Last year, the WHO revised the standard for air pollution to stress the urgent need for greater government action. The WHO released a Monday press release describing the updates. “the evidence… points to significant harm caused by even low levels of many air pollutants”It is “growing rapidly.”An estimated seven million deaths are reported each year by the group. “exposure to ambient and household air pollution.”
This new database also includes data from 2,000 additional cities that monitor air quality. Participating cities include more than 6,000 in 117 countries.
WHO noted that 1500 cities have been added to its list. They are located in developing and low income countries. The WHO says these countries remain poorly monitored and worsened by air-quality issues. So an apparent rise in the portion of the world’s population breathing poor-quality air is to be expected.
The WHO also recommends that we reduce our exposure to air pollutants. “speeding up the transition to healthier energy systems,”To accelerate the transition “towards a world that is much less dependent on fossil fuels.”This also suggests “safe affordable public transport systems” and “stricter vehicle emissions and efficiency standards.”

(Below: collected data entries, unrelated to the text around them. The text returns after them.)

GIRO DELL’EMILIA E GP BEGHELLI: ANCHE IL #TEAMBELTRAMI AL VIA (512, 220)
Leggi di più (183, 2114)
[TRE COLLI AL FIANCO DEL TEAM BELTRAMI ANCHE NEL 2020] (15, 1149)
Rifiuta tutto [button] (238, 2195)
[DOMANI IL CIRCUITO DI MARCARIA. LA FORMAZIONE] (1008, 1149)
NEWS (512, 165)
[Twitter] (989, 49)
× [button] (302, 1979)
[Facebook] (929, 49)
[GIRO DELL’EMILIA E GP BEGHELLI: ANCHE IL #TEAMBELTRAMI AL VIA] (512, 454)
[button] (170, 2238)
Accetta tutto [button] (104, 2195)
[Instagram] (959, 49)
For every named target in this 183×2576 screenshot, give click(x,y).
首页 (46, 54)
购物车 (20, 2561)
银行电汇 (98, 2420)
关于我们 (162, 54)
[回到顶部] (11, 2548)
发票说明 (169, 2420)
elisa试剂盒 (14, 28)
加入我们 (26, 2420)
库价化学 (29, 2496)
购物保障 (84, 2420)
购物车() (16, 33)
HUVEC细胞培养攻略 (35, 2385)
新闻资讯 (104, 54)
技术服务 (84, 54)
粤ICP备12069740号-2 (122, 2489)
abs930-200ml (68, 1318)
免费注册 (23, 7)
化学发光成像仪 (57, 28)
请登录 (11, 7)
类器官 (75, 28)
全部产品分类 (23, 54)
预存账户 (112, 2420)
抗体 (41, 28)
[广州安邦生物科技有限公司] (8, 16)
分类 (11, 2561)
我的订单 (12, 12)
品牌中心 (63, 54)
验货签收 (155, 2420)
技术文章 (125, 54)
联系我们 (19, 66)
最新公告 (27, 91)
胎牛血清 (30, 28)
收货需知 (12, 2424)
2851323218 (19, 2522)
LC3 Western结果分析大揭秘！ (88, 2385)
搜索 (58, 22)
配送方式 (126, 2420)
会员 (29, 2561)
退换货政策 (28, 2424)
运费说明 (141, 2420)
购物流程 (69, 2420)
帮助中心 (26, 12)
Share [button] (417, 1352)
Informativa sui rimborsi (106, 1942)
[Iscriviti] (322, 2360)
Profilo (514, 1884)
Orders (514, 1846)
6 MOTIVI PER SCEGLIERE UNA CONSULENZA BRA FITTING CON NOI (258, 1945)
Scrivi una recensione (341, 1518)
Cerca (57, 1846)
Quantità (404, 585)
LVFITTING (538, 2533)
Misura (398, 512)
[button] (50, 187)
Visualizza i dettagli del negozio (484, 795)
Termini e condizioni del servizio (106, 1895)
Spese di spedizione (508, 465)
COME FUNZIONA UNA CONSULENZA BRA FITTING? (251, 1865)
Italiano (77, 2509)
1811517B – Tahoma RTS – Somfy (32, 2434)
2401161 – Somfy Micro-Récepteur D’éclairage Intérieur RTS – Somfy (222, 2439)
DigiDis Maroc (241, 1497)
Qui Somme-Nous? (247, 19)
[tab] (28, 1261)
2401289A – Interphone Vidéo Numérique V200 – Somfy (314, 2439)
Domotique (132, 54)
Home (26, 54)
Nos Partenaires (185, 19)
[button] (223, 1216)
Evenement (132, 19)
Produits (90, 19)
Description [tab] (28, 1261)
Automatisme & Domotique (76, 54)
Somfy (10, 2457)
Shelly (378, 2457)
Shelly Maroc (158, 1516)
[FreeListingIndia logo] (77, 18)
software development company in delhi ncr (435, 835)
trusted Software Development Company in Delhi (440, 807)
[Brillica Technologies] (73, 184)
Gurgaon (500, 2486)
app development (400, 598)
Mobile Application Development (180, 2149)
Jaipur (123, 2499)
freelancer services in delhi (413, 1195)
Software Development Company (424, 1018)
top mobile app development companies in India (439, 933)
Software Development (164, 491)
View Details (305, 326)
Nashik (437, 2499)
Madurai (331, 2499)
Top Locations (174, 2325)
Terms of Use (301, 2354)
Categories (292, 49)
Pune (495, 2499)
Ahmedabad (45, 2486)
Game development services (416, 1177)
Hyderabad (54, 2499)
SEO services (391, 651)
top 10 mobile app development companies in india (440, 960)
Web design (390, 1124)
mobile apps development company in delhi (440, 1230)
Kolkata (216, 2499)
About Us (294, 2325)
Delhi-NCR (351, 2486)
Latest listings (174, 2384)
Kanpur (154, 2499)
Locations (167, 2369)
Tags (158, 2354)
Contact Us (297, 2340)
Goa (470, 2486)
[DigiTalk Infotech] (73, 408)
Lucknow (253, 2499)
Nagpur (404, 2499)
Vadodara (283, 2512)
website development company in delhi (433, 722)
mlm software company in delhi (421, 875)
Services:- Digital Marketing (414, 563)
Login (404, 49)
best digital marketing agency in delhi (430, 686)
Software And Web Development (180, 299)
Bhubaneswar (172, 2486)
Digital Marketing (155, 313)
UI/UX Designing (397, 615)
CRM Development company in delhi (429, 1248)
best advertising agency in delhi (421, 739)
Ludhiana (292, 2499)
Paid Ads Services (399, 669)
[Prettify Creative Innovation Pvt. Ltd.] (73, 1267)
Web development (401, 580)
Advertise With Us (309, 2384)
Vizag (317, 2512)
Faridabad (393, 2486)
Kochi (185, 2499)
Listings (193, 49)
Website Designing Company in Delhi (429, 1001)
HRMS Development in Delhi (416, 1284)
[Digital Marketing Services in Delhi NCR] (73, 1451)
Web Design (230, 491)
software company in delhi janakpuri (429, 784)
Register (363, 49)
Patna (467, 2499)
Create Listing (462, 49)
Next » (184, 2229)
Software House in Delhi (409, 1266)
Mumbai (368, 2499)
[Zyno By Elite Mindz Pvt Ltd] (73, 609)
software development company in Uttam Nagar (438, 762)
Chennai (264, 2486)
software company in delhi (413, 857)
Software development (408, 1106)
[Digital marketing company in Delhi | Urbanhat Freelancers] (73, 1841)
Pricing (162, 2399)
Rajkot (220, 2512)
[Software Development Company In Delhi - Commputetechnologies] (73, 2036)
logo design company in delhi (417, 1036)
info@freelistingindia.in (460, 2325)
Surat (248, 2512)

UN member countries have tried to follow WHO’s advice to improve the air quality of their cities in varying degrees. France decided to delay a ban on private motor cars in Paris, which was planned for 2024. France had in the past delayed a ban on diesel-powered and gas-powered automobiles manufactured prior to 2006 and 2011. It plans to implement this ban next year.
Meanwhile, China recorded Beijing’s average concentration of hazardous airborne PM 2.5 particles to be just 5 micrograms per cubic meter during its lunar New Year celebration in January, down from 289 micrograms per cubic meter during last year’s celebration. Officials in China achieved this dramatic decline through the implementation of an entire ban on all fireworks within their city.